Karena itu, dalam Alkitab kebebasan selalu dihubungkan dengan kasih, yaitu kasih kepada Allah dan kasih kepada manusia. Itulah hukum baru, hukum Kristus yang manusia harus taati dan laksanakan dalam hidupnya. Kalau hal itu tidak Ia lakukan atau lebih posotif: kalau kebebasannya Ia putuskan hubungannya dengan Allah dan dengan sesamanya manusia Ia akan kehilangan kebebasannya itu dan Ia akan jatuh lagi ke dalam dosa. Karena itu Allah bukan saja memberikan kepada manusia kebebasan, tetapi juga Ro nya. Sebab hanya kalau manusia memberi dirinya dipimpin oleh Roh itu yaitu oleh Allah sendiri. Ia akan dapat hidup dan tetap hidup sebagai manusia yang bebas dan bertanggung jawa.[14]
6.      Manusia Dan Masadepannya
Kita telah mendengar bahwa, bahw manusia dalam hidup ini sedang menuju ke masa depan: kepada tujuannya yang akhir. Tetapi hidupnya ini tidak kekal. Ia terbatas. Tiap-tiap manusia apakah Ia mengetahui tentang tujuannya yang akhir sebagai partner Allah atau tidak sedang menuju kepada akhir hidunya. Hal ini haruslah kita sadari. Dunia ini adalah milik Allah yang harus terus-menerus Ia baharui dan pimpin kepada tujuanya yang akhir. Dalam Alkitab pekerjaan ini dikiaskan dengan kerajaan Allah. Kiasan ini telah kita temui dalam perjanjian lama. Disitu dikatakan, bahwa Allah buka saja adalah Raja Israel, tetapi juga Raja dari seluruh dunia dan bahwa Ia dimasadepan akan menyatakan kekuasaanya yang penuh sebagai raja. Kerajaan Allah sebagai lambing pembaharuan total yang sedang kita nantikan, bukanlah hasi usaha manusa dalam sejarah, tetapi adalah karya-karya Allah.[15]

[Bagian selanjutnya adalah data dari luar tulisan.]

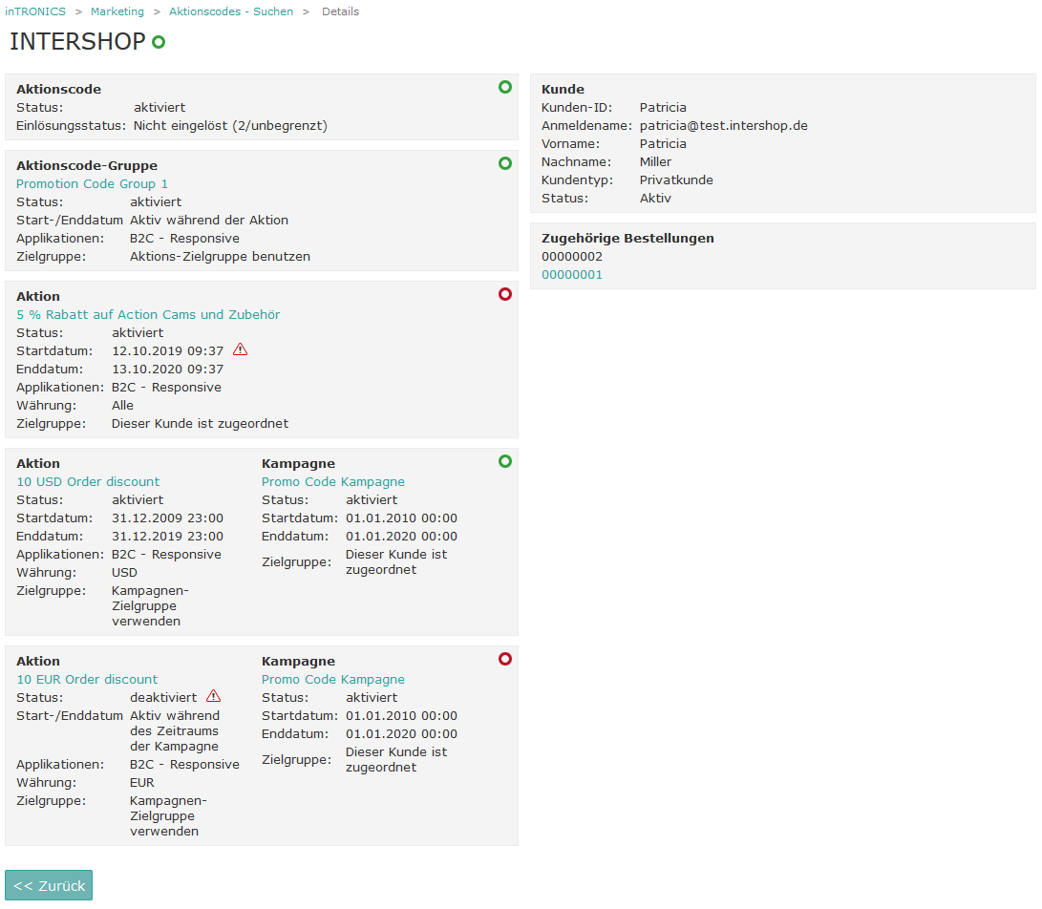
Task: Click the red status indicator of the Aktion panel
Action: pyautogui.click(x=504, y=294)
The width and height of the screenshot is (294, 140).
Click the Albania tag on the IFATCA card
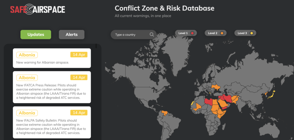coord(27,78)
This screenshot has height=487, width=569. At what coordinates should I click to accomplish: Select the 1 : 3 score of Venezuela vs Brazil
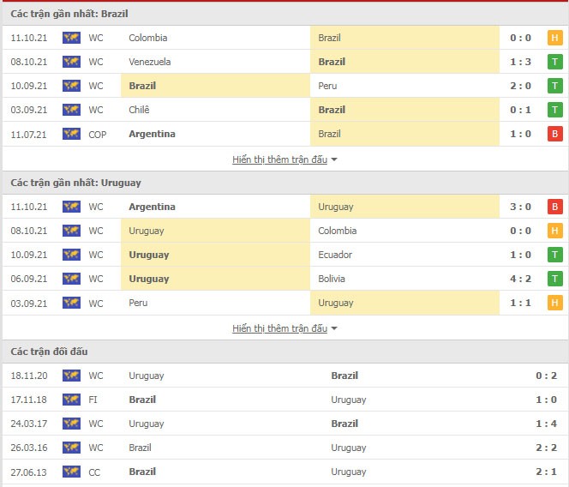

7.      Manusia Dihadapan Allah
Hidup sebagai manusia adalah perbuatan, tindakan perbuatan kita yang menentukan ialah: percaya kepada Allah, mengaku akan Allah. tetapi menjadi manusia adalah  hidup dihadapan hadirat Allah, hidup dengan berjumpa dengan Allah, hidup bersama-sama dengan Allah. Allah menghendaki bahwa manusia hidup benar-benar hidup, hidup sebagai subyek, artinya: sebagai pribadi yang berbicara serta bertindak. Percaya adalah laksana hubungan antara dua pribadi antara Allah dengan manusia. Allah berbiacara kepada manusia, memanggil Dia, berkenan untuk bersama-sama dengan Dia, berkenan untuk mengadakan perjanjian dengan Dia. Menjadi manusia berarti mendengarkan firman Allah serta memberi jawabnya. Demikian manusia itu sungguh-sungguh manusia sebagai “subyek”, sebagai pribadi yang hidup dengan Allah. Sebab menjadi manusia adalah bertanggung jawab sendiri yaitu terhadap Allag. Secara perseorangan, kita berdiri di hadapan Allah dan harus memberi jawab kepadanya. Jadi, anthropologia Kristen adalah berdasarkan Kristologia: sebagaimana Kristus hidup beserta Allah, demikianlah juga kita manusia sungguh-sungguh menjadi manusia karena persekutuan dengan Allah.[16]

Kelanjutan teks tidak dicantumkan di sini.